LA PAZ, July 4 (Xinhua) -- Bolivian President Evo Morales will meet with counterparts from the Union of South American Nations ( Unasur) later Thursday to discuss the rerouting of his flight earlier this week when several European countries denied his plane access to their airspace on suspicions that Edward Snowdon was on board.
The Bolivian Air Force plane, a French-made Falcon Dassault, landed at around midnight local time (0400 GMT) Wednesday after a 17-hour trip including refueling stops in the Canary Islands ( Spain) and Fortaleza (Brazil).
After Portugal, Italy, Spain and France denied the Bolivian plane access, it was then forced to land in Vienna, Austria, where it remained at least 14 hours before resuming flight.
Morales and his entourage were returning to Bolivia from Moscow, where he had attended a meeting of gas-producing countries.
The unprecedented denial of access to a presidential plane with immunity has angered south American countries, and Ecuador's President Rafael Correa spearheaded the idea of convening a meeting on the incident.
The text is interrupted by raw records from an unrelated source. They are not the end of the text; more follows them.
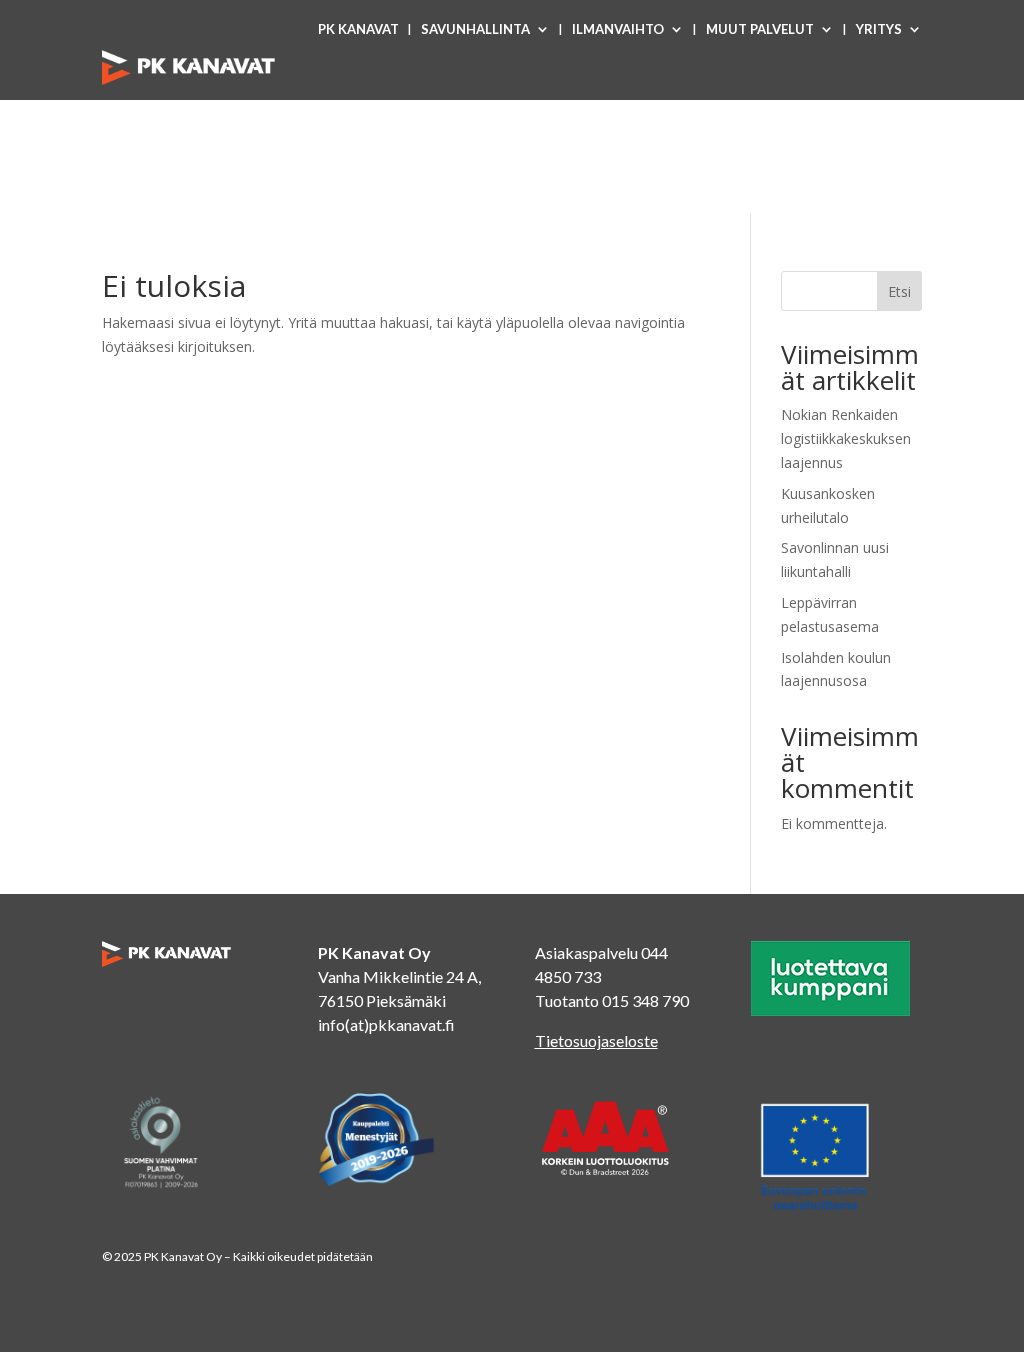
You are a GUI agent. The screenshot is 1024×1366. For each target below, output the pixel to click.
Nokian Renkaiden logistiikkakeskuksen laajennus (846, 438)
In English (885, 105)
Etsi (899, 291)
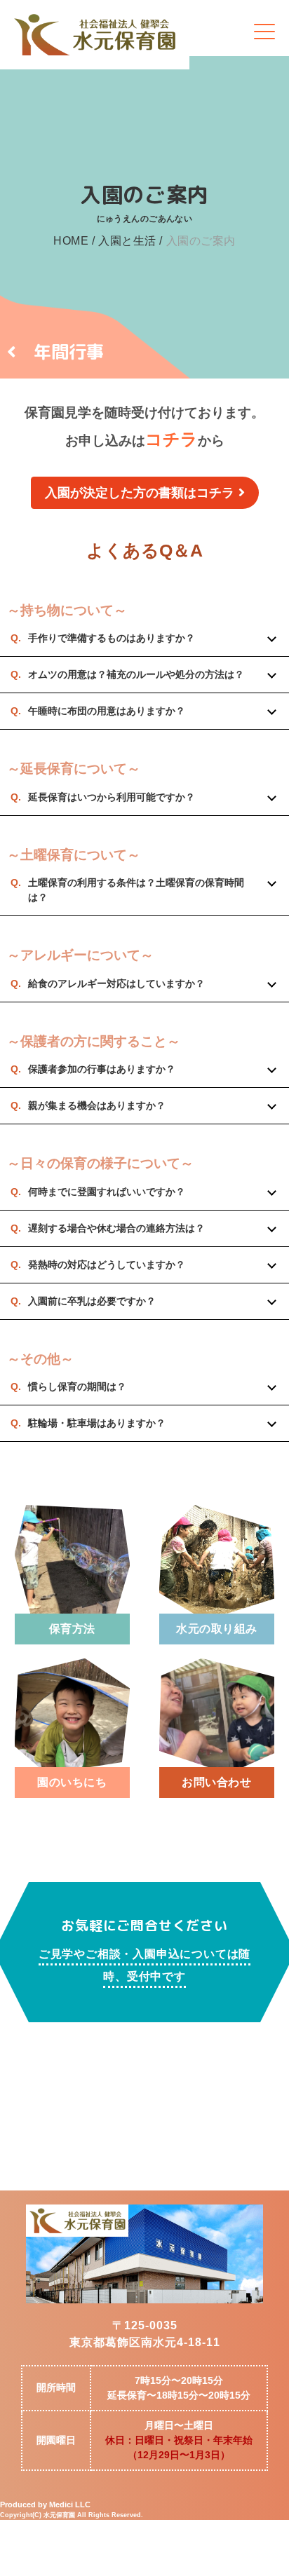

The meeting will be attended by at least Argentine President Cristina Fernandez, Venezuela's Nicolas Maduro and Uruguay's Jose Mujica.
International organizations such as the United Nations (UN), the Organization of American States (OAS), the Bolivarian Alliance for the Americas (ALBA), the Andean Parliament and the Ibero- American Secretariat, have also condemned the denial of access.
"I believe this is an open provocation to the countries of South America. They will never intimidate us," said Morales as he arrived in La Paz.
"Surely, the empire and its servants have fallen in this situation, but this is not a time for empires," Morales added, referring to suspicions that the United States, which wants Snowden on espionage charges, had pressured the European countries into denying airspace access. So far, the U.S. has neither confirmed nor denied it.
Bolivian Vice President Alvaro Garcia Linera said several South American presidents announced they will attend a meeting in the central Bolivian city of Cochabamba, to jointly redress Morales' " kidnapping".
Meanwhile, Argentina's 1980 Nobel Peace Prize winner Adolfo Perez Esquivel condemned the incident and asked the UN to sanction the European countries who led to his 14-hour detention at the Vienna airport.
Perez Esquivel told Xinhua by phone that he "strongly condemned " the incident and added "France, Spain, Portugal and Italy have violated international law and insulted the presidential office of Evo Morales and of all Latin Americans."
The Argentine Nobel laureate praised "the presidents of Unasur for their rapid response" and for "calling for an extraordinary meeting" of the bloc leaders to discuss "in depth this grave incident."
He praised the "firmness of the Bolivian authorities" who had " prevented the presidential airplane from being inspected, as the international press affirmed."
"This serious incident, this attitude by the European countries, as requested by the United States, cannot go with impunity and has to be sanctioned by the UN," he noted.